Mimo wszystko wskutek dwóch poważnych kontuzji mistrz Świata z 2018 roku nie był w stanie udowodnić, że warto było na niego wydać 80 milionów euro zeszłego lata.
Niemniej jednak w Monachium wszyscy nadal wierzą, że Lucas Hernandez będzie ważną częścią zespołu w przyszłości. Ostatnio na temat swojego rodaka wypowiedział się Willy Sagnol, który nie wierzy (wbrew różnym plotkom), że monachijczycy będą chcieli pozbyć się Francuza. Legendarny defensor FCB jest przekonany, że 24-latek da z siebie wszystko.
− Tak naprawdę trudno jest ocenić ten sezon Lucasa Hernandeza. Musiał zmagać się z kontuzjami. Życzę mu, aby teraz pozostał w dobrej formie, dobrze się przygotował. Jestem pewny, że da z siebie wszystko − powiedział Sagnol.
− Nie odejdzie z Bayernu, nie wyobrażam sobie tego. Jeśli Bayern zainwestował 80 milionów euro w zawodnika, to nie sprzedadzą go po jedynym sezonie − mówił dalej.

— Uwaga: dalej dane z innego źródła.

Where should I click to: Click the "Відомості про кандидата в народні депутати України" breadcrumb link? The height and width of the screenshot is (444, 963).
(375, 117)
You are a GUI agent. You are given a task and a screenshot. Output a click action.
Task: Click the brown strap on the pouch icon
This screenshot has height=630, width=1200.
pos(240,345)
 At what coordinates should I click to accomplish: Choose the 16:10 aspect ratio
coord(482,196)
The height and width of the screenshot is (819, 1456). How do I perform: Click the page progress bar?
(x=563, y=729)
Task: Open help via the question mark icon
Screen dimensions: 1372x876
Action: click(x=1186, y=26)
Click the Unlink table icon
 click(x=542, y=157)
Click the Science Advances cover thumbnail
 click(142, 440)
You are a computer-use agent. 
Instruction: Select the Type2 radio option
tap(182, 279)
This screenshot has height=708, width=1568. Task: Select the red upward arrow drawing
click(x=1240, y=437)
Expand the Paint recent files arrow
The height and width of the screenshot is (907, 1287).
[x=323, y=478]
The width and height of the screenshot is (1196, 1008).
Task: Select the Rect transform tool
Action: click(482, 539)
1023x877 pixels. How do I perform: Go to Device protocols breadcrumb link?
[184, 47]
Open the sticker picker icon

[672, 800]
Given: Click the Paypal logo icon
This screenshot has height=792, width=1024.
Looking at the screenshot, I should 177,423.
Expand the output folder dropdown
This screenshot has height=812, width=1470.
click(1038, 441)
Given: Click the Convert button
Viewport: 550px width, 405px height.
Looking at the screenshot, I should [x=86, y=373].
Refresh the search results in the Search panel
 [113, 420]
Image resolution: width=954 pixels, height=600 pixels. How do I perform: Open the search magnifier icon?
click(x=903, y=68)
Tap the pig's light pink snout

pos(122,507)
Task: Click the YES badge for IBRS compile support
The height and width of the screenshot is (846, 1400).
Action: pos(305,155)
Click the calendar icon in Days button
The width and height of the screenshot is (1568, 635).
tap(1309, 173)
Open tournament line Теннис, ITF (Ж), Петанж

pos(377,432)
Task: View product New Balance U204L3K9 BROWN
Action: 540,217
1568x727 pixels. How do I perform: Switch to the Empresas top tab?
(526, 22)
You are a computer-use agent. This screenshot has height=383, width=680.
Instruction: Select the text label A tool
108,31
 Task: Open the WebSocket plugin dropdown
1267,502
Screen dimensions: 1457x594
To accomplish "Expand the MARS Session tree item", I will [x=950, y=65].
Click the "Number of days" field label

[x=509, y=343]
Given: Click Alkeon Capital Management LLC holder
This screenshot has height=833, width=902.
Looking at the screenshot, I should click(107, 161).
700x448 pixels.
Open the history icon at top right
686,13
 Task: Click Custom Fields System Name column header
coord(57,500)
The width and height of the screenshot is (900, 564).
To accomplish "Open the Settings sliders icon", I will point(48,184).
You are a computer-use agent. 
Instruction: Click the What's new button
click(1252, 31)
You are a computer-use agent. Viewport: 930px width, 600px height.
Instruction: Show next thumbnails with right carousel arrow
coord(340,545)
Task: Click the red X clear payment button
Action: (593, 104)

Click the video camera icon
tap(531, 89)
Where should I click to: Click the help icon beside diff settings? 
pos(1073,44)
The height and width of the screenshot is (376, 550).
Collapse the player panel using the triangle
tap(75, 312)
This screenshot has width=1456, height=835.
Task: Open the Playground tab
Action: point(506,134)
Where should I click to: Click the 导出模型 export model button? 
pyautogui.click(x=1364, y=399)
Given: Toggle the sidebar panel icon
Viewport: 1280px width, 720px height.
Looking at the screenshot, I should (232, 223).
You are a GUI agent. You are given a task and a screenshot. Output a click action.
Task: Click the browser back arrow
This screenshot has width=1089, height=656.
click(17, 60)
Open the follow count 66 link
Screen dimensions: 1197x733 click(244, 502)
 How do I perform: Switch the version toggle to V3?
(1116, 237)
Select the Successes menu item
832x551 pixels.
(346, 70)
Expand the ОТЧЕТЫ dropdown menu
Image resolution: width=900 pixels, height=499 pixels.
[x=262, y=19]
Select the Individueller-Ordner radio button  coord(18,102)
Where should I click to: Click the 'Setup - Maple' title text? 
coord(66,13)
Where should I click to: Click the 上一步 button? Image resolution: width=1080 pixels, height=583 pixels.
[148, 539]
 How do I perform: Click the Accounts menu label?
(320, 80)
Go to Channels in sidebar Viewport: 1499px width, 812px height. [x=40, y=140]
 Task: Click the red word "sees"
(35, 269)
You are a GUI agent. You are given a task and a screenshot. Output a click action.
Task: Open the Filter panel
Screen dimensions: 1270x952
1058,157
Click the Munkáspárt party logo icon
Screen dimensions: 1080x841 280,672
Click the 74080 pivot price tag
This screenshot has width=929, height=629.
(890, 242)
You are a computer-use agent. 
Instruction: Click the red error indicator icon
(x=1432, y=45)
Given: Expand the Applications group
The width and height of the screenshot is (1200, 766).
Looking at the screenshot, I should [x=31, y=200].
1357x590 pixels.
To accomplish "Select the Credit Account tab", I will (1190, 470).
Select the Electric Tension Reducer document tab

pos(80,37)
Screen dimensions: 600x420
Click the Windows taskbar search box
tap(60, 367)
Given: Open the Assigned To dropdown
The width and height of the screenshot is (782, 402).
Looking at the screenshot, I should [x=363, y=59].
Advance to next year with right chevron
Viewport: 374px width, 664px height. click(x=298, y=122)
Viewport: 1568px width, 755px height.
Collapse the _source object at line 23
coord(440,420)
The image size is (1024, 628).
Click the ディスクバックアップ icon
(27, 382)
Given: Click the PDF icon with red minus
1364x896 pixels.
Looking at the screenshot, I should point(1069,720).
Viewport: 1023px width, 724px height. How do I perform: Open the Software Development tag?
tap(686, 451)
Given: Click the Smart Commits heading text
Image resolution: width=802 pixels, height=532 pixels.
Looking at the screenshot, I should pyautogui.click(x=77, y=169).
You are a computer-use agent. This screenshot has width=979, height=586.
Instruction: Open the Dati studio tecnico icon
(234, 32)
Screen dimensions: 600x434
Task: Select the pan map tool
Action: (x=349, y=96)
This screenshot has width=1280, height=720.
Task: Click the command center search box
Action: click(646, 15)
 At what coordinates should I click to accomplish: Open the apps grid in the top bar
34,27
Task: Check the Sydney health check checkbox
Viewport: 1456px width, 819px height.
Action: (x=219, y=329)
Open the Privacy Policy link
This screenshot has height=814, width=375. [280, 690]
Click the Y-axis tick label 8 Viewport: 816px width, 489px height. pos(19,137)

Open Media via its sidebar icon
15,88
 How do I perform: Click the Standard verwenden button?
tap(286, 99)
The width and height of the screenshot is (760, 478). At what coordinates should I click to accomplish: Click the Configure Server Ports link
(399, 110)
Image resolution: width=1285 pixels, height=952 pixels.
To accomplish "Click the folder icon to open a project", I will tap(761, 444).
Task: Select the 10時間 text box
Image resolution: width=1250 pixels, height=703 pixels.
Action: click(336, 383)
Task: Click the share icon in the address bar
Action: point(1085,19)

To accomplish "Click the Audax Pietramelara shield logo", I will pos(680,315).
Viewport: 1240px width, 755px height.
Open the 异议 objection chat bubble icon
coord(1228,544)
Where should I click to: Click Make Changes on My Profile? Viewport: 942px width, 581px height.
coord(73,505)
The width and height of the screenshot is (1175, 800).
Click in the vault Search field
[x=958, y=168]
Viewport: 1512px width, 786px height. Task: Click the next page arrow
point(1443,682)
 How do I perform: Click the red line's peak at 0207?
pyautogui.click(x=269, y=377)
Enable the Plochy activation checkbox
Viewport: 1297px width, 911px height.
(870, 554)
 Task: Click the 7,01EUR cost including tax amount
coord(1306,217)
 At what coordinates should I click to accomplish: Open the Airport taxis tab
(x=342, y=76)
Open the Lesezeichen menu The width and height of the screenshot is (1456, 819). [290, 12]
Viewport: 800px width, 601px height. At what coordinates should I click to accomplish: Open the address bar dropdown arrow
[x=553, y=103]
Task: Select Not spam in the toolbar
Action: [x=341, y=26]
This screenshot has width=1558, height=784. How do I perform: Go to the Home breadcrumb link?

W tej samej rozmowie Willy Sagnol odniósł się także do kolejnego swojego rodaka, a będąc dokładniejszym Benjamina Pavarda, który ma za sobą póki co bardzo dobry sezon w barwach Bayernu Monachium.
− Pavard zagrał dobry sezon. Może jednak grać lepiej, zwłaszcza w obronie. Ofensywnie już się rozwinął, stał się silniejszy fizycznie. To, nad czym może jeszcze pracować, to jego dośrodkowania. Jest jednak na dobrej drodze, dużo grał. Musi to potwierdzić w przyszłym sezonie − podsumował Francuz.